Un attore destinato a divenire sempre più rilevante nelle nuove dinamiche globali è l’Africa, che rappresenta oggi sempre più un continente di opportunità, sia per gli elevati tassi di crescita di numerosi paesi africani, sia per gli innegabili progressi compiuti dal punto di vista della stabilità, della sicurezza, della democrazia e della governance, oltre che del rispetto dei diritti umani. Il ruolo avuto dai paesi africani nell’adozione consensuale della Risoluzione delle Nazioni Unite che ha bandito le mutilazioni genitali è una dimostrazione dell’evoluzione in corso. E’ quindi mia intenzione recuperare il tempo perduto e imprimere un’accelerazione alle relazioni con i paesi africani, attraverso iniziative concrete che consentano sia una maggiore interlocuzione politica, sia la creazione di un quadro di riferimento in cui anche le nostre imprese e tutti gli altri attori nazionali possano operare per contribuire concretamente alla crescita sostenibile dell’Africa. Uscire insomma da una logica, ampiamente superata, di considerare l’Africa quale un continente da approcciare con un’unica politica, invece di modulare gli interventi tenendo conto delle sue diversità’. In gennaio ho in programma due visite in rapida successione in alcuni Paesi della regione.


Un altro continente sul quale continuiamo a mantenere accesi i nostri riflettori è l’America Latina. La solidità e le prospettive di crescita dei nostri rapporti sia politici sia economici con i paesi latinoamericani sono emerse chiaramente nel corso della Conferenza Italia-America Latina, tenutasi in questa stessa sala la settimana scorsa, alla quale hanno partecipato ben 13 Ministri degli Esteri provenienti da quel continente. E la recente adesione dell’Italia in qualità d’osservatore ai lavori dell’Alleanza del Pacifico è un riconoscimento dell’impegno del nostro Paese in quell’area e dell’importanza che l’Italia attribuisce ai processi d’integrazione regionale e sub-regionale attualmente in corso in America Latina.



Fare politica estera, soprattutto in un momento di risorse scarse, tuttavia, ci impone di scegliere le nostre priorità’. Europa, rapporto transatlantico e rapporti con il nostro complesso vicinato balcanico, del Vicino Oriente e del Nord Africa sono le nostre priorità’. Ma non trascureremo certamente il resto, puntando sull’efficienza di una maggiore selettività’. A ciò’ del resto e’ ispirata il riadattamento della rete diplomatico-consolare. La nostra attenzione crescente verso aree come quella del Golfo e del Sud est asiatico ha trovato posto in questo esercizio. Le risorse a disposizione, ma anche la legge, ci hanno imposto di scegliere e abbiamo cercato di farlo guardando al domani. Anche se per qualcuno e’ difficile disancorarsi dal legame col passato.

◆ **Dati forniti**:

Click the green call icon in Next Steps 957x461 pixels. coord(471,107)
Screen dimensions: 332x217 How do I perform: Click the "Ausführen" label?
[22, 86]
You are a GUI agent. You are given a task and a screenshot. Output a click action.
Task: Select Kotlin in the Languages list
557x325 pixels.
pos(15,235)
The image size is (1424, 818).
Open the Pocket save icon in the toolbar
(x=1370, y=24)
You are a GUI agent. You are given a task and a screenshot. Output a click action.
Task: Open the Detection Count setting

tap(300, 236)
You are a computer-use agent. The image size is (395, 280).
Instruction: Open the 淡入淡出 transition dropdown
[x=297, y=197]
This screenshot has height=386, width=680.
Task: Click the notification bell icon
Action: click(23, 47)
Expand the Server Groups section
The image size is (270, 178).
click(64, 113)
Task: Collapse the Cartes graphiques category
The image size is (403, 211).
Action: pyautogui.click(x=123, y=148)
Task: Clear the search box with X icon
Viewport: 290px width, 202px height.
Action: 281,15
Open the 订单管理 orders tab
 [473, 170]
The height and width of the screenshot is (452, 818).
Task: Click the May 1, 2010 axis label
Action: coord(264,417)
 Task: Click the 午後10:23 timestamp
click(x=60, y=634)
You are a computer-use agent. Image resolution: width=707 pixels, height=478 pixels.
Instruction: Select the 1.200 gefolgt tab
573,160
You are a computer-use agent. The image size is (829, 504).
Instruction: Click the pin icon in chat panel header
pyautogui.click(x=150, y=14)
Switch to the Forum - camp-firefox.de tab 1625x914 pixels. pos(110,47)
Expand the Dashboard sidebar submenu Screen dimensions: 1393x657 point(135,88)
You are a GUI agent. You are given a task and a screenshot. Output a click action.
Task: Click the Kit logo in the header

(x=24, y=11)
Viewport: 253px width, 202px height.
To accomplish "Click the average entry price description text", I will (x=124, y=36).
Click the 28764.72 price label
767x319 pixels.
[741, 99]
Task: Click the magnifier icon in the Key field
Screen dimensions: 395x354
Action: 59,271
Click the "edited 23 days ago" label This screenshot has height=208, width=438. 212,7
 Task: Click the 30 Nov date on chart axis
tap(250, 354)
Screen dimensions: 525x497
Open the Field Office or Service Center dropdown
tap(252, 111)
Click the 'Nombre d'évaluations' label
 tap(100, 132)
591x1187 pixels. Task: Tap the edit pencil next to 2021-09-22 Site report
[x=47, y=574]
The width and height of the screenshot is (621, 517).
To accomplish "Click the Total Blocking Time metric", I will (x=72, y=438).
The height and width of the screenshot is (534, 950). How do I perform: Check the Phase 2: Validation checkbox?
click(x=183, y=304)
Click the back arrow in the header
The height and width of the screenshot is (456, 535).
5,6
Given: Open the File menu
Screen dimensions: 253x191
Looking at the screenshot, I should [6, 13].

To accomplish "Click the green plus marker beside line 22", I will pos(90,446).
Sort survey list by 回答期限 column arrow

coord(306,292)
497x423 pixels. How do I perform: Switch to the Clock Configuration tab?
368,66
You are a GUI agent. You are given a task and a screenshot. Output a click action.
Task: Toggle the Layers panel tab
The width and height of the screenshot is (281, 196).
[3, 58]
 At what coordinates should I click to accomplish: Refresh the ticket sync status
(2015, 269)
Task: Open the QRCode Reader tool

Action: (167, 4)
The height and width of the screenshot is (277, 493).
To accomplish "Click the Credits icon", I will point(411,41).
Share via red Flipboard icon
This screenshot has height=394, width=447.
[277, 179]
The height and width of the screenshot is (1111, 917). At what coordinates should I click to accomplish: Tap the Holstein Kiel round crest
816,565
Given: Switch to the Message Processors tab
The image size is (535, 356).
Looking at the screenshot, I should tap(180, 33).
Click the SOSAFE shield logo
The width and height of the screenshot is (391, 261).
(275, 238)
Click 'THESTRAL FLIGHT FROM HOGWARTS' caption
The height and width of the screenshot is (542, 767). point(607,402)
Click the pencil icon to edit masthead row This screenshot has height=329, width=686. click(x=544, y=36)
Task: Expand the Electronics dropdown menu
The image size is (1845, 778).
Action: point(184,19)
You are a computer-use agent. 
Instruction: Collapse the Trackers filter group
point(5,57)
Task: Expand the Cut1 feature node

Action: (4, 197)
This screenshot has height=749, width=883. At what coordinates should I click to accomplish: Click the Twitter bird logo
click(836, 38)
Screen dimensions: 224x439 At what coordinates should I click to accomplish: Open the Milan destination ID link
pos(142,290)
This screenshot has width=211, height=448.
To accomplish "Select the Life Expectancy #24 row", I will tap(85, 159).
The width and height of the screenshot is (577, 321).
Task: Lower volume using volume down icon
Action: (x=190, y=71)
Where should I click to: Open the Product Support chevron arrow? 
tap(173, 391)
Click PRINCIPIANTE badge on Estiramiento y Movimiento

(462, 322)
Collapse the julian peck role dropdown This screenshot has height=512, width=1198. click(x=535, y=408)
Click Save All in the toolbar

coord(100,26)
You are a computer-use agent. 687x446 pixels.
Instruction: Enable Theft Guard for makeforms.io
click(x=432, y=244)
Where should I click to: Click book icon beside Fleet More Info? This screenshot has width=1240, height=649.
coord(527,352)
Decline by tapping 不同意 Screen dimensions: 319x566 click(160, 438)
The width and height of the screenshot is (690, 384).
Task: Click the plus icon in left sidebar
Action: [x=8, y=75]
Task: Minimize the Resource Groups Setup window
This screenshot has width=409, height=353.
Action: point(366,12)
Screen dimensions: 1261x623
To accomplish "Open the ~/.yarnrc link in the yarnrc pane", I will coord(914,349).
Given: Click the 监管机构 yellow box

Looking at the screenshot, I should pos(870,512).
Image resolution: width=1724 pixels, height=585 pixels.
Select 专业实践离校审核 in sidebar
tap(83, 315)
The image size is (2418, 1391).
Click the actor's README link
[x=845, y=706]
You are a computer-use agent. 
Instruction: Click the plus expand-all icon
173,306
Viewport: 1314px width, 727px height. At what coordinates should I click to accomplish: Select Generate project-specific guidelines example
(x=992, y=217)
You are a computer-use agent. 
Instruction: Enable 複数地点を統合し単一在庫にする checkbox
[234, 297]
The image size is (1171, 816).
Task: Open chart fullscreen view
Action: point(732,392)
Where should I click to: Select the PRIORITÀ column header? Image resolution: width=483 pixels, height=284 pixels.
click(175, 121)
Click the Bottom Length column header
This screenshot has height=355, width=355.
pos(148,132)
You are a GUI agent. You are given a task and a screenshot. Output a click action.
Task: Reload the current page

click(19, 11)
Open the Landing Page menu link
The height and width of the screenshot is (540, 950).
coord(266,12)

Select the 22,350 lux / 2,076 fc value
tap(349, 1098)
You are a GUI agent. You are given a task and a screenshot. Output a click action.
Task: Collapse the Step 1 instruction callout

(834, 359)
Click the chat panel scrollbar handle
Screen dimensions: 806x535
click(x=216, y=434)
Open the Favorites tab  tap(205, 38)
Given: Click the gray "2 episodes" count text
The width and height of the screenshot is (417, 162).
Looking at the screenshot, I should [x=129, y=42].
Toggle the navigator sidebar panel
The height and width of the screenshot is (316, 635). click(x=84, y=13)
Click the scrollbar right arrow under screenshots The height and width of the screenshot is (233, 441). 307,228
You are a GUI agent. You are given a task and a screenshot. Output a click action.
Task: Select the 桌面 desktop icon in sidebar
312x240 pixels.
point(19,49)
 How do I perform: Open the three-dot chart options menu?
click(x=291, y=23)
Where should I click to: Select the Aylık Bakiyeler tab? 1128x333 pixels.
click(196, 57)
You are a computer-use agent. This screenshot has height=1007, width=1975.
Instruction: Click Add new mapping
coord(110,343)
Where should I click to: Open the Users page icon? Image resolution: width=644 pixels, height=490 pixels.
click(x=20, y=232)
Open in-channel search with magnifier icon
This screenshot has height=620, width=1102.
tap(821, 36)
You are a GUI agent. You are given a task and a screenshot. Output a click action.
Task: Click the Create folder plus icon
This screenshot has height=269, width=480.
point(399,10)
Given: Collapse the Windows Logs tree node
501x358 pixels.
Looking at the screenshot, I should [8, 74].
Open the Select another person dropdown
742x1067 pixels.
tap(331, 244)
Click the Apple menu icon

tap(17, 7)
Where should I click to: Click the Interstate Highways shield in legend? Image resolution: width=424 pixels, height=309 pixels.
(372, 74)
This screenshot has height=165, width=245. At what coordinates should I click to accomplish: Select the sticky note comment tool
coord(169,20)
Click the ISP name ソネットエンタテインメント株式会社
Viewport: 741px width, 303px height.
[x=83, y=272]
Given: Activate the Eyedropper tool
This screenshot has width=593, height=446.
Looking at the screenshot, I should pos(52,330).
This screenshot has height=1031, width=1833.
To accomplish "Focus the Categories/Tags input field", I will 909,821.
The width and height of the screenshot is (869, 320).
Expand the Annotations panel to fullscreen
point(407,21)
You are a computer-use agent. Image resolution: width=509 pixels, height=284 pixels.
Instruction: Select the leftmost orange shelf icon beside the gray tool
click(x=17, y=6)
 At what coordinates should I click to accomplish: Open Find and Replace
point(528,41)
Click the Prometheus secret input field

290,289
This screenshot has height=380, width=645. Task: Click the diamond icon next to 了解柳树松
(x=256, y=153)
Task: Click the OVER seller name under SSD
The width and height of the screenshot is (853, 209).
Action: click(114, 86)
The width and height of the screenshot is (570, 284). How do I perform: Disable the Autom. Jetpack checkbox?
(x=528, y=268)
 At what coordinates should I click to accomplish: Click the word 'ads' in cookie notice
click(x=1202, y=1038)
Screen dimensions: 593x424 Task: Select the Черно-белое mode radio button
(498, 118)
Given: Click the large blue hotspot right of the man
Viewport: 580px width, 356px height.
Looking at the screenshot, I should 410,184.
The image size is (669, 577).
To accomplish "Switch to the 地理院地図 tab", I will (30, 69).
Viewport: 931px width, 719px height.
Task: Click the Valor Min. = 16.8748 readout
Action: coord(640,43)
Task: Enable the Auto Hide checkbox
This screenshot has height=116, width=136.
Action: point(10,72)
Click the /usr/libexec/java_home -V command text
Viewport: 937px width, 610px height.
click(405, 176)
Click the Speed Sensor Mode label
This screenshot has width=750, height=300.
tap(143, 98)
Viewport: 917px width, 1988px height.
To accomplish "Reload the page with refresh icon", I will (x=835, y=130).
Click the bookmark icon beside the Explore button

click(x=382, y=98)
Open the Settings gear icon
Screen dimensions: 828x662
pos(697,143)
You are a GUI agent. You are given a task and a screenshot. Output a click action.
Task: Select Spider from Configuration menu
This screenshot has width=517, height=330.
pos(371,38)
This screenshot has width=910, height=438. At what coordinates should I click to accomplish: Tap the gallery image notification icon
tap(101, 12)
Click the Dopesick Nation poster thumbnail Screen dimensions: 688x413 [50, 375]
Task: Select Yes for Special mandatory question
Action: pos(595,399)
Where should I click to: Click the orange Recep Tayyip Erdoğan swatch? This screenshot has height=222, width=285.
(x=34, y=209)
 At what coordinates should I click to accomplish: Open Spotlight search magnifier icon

◆ **Azioni da svolgere**:
A – Trascrivi dall'estratto sulla politica estera il passo da "Fare politica estera, soprattutto" a "legame col passato.".
B – Traduci in inglese questa frase dell'estratto sulla politica estera: «Un altro continente sul quale continuiamo a mantenere accesi i nostri riflettori è l’America Latina.»
C – Scrivi il seguito dell'estratto sulla politica estera, ripartendo dopo la sua ultima frase.

◆ **Esercizi svolti**:
A –
Fare politica estera, soprattutto in un momento di risorse scarse, tuttavia, ci impone di scegliere le nostre priorità’. Europa, rapporto transatlantico e rapporti con il nostro complesso vicinato balcanico, del Vicino Oriente e del Nord Africa sono le nostre priorità’. Ma non trascureremo certamente il resto, puntando sull’efficienza di una maggiore selettività’. A ciò’ del resto e’ ispirata il riadattamento della rete diplomatico-consolare. La nostra attenzione crescente verso aree come quella del Golfo e del Sud est asiatico ha trovato posto in questo esercizio. Le risorse a disposizione, ma anche la legge, ci hanno imposto di scegliere e abbiamo cercato di farlo guardando al domani. Anche se per qualcuno e’ difficile disancorarsi dal legame col passato.

B – Another continent on which we continue to keep our spotlight trained is Latin America.

C –
Diritti umani


Signor Presidente del Consiglio, l’immagine del nostro Paese nella Comunità Internazionale è rafforzata anche dal ruolo attivo che abbiamo nella promozione dei diritti umani. Questa è una componente strutturale e sistematica della nostra politica estera. L’Italia continua infatti a condurre un’azione convinta in questo ambito ispirandosi a una linea di dialogo ed apertura, che rispetta le diversità rimanendo al contempo fedele al principio dell’universalità dei diritti umani.


Su molte delle battaglie per le quali ho combattuto da “militante” ho trovato sempre una solida sponda nel governo italiano, dalla pena di morte alle mutilazioni genitali femminili, passando per i matrimoni precoci forzati.


Molte di queste battaglie vedono purtroppo come vittime le donne. La ratifica in tempi rapidissimi della Convenzione del Consiglio d’Europa di Istanbul sulla “prevenzione e lotta contro la violenza nei confronti delle donne e la violenza domestica”, oltre che del Arms Trade Treaty, il trattato per la regolamentazione del commercio di armi che finisce per avere importanti ricadute positive soprattutto per le donne, mostra la nostra determinazione a lavorare per migliori condizioni femminili, anche grazie a un prezioso connubio tra istituzioni e società civile che mi ha visto operare da entrambe le parti.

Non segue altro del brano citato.